--- WHAT IS EXPECTED ---
Print exactly the lines of the listing below from the one containing "Washington, DC International" through the final line, both included, and no pictures.

--- INPUT DATA ---
▼▼▼
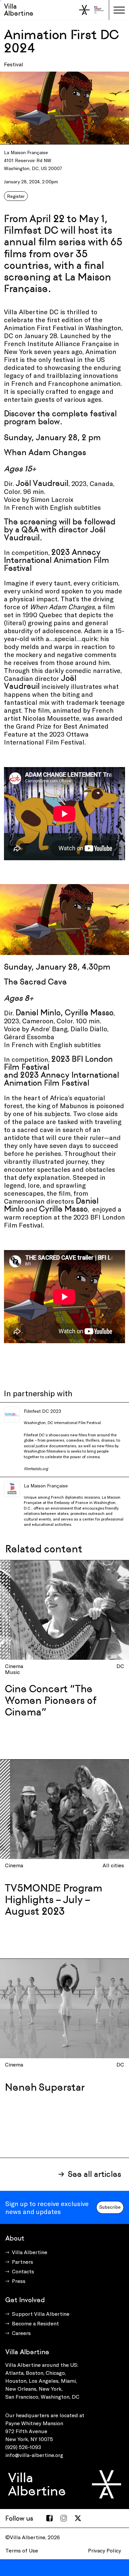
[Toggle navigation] (119, 10)
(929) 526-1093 (23, 2447)
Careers (21, 2333)
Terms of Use (21, 2550)
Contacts (23, 2271)
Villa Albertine (18, 9)
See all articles (94, 2174)
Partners (22, 2261)
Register (16, 196)
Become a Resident (35, 2323)
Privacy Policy (104, 2550)
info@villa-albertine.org (34, 2455)
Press (18, 2281)
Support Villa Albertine (40, 2313)
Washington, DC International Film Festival (62, 1422)
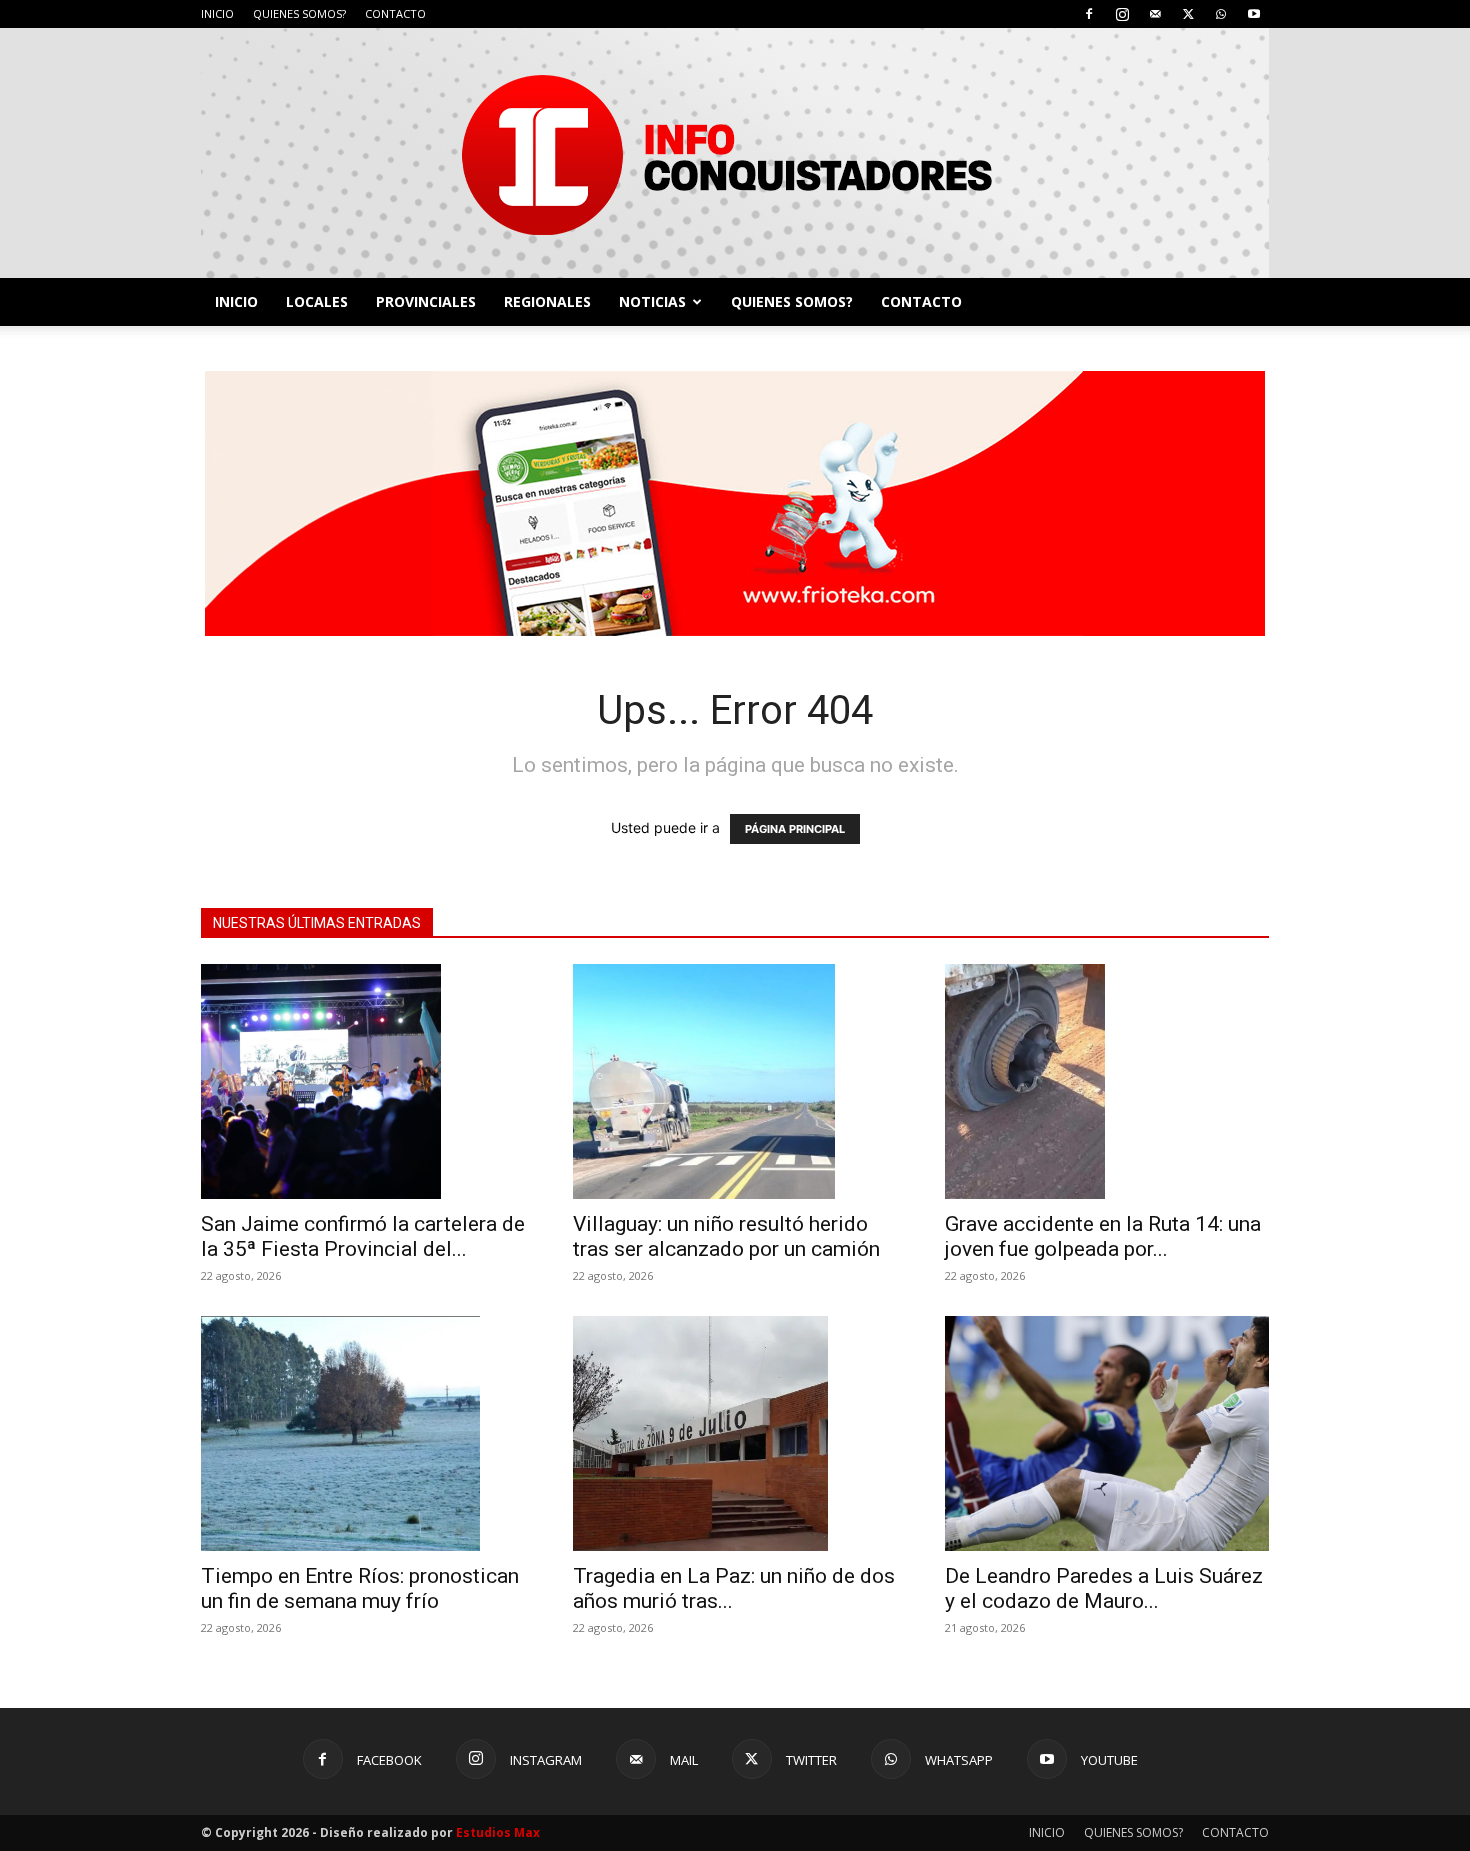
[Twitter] (1188, 14)
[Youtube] (1254, 14)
▲▲▲
--- EXERCISE SOLUTION ---
Washington, DC International Film Festival (62, 1422)
[Twitter] (1188, 14)
[Youtube] (1254, 14)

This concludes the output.